L’opinione di Martin Candinas
Lo scorso mese di aprile il Gran Consiglio ha approvato la Legge sulla riforma territoriale. Contro questa decisione – caso che si è ripetuto soltanto in un’altra occasione nel nostro Cantone – è stato lanciato sia un referendum popolare, sia un referendum dei Comuni. Il 30 novembre la popolazione sarà dunque chiamata ad esprimersi sul tema.
La mia esperienza personale mi porta a dire un NO convinto a questa riforma. Il mio impegno politico attivo è infatti iniziato con la fondazione del movimento giovanile del PPDC della Surselva, nato da un lato con la volontà di promuovere nuove prospettive per uno sviluppo positivo della Regione, dall’atro per rafforzare il cosiddetto “pensiero regionale”. Passare insomma da un mentalità di paese, dove ognuno rimane concentrato sulla gestione e la pianificazione del proprio Comune, a uno spirito regionale. Con questa convinzione da quasi sette anni sono membro del Consiglio di direzione della Regiun Surselva.
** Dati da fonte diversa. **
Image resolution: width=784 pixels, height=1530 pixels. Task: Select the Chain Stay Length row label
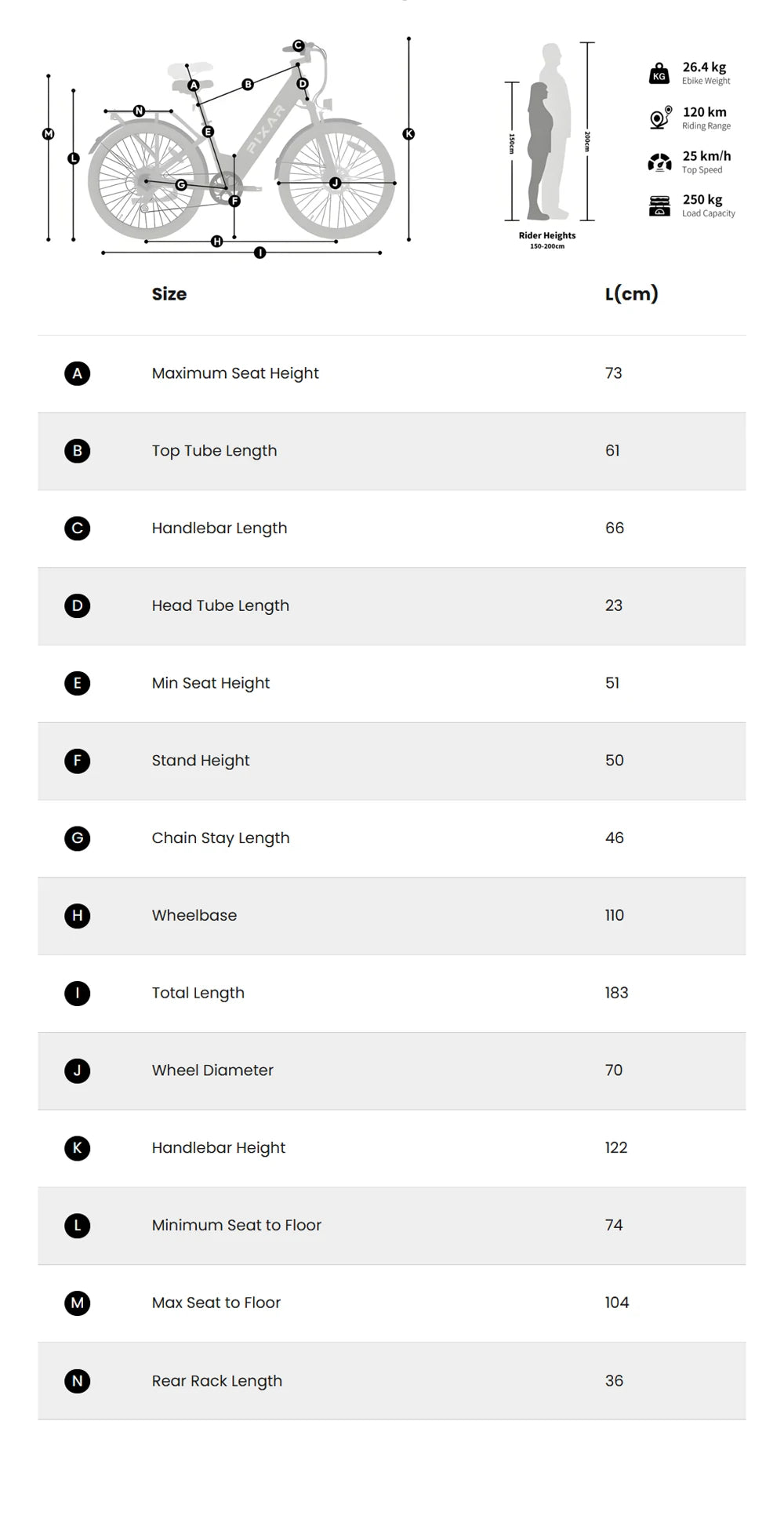tap(220, 838)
Con tre argomenti, vorrei mettere in risalto i principali motivi che mi spingono a rifiutare la Legge sulla riforma territoriale.
1. Negli scorsi anni le Regioni del nostro Cantone si sono sviluppate differentemente. Se alcune di esse – per esempio la Regiun Surselva, la Pro Engiadina Bassa, il Circolo dell’Engadina Alta, la Regio Viamala e la Regione Mesolcina – hanno saputo organizzare su scala regionale numerosi compiti e servizi comunali, ve ne sono altre come la Nordbünden, che non si sono dimostrate così dinamiche. Questo è anche comprensibile, poiché si tratta di una Regione con un numero ridotto di Comuni molto grandi, a dimostrazione di come le Regioni si siano sviluppate e organizzate individualmente, ognuna a seconda delle proprie necessità e visioni. La Legge che ci apprestiamo a votare va a sconvolgere questi processi virtuosi, limitando la libertà organizzativa delle Regioni, in chiara contraddizione con il principio di autonomia dei Comuni e delle Regioni così come inteso fino ad oggi.
2. In un Cantone formato da 146 Comuni non sono ancora maturi i tempi per poter parlare di Comuni forti, capaci di agire da protagonisti sulla scena politica cantonale. Regioni forti, invece, possono fare pressione e possono inserirsi con successo nel dibattito cantonale. Guardando le prese di posizione su questa riforma, ho quasi l’impressione che nel nostro Cantone ci sia purtroppo chi auspica la presenza di Regioni e Comuni deboli. Sappiamo tutti che i Comuni periferici hanno possibilità di successo unicamente quando si presentano uniti. Tutto il resto è fumo negli occhi. Inoltre, non dimentichiamoci che delle Regioni forti non sono un ostacolo alle fusioni comunali. Cito l’esempio che conosco meglio: nessuna Regione ha assunto tanti compiti comunali quanto la Surselva e nonostante questo il numero di Comuni negli ultimi tre anni è diminuito da 44 a 20, con un’accelerazione del processo aggregativo che non ha pari nel nostro Cantone. Regioni forti promuovono la capacità di pensare su scala regionale, di guardare al di fuori dei confini comunali e aprono le porte alle fusioni comunali.
3. Sapere se le Regioni debbano avere un Consiglio di direzione o un Parlamento eletti dal popolo è una questione legittima, ma al momento secondaria. Fondamentale è che i loro organi possano operare in maniera efficiente e il meno burocratica possibile. Questo è possibile unicamente dando loro delle competenze decisionali. Se per ogni singolo compito già delegato le Regioni saranno chiamate a sottoscrivere degli accordi di prestazione con ciascun Comune coinvolto, che a loro volta devono poi sottostare all’approvazione degli organi comunali preposti, anche con le migliori intenzioni non possono funzionare con successo. Una simile procedura genera un mostro burocratico che ne indebolisce fortemente l’efficienza. Le Regioni devono poter disporre di un ampio margine di azione per tutti gli aspetti legati alla progettazione e di una forte solidarietà regionale per assumere e sviluppare con successo i compiti comuni.
Le Regioni che compongono il nostro Cantone non sono tutte uguali. Ciascuna ha le sue necessità e ognuna si è sviluppata in maniera differente. Esiste un elemento comune: l’organizzazione attuale funziona. Dicendo NO alla Legge sulla riforma territoriale diamo fiducia a un sistema efficiente e nel contempo permettiamo al Consiglio di Stato e al Gran Consiglio di chinarsi nuovamente sulla questione ed elaborare un nuovo progetto che sia in grado di concedere un margine d’azione maggiore per quanto concerne l’organizzazione interna delle Regioni.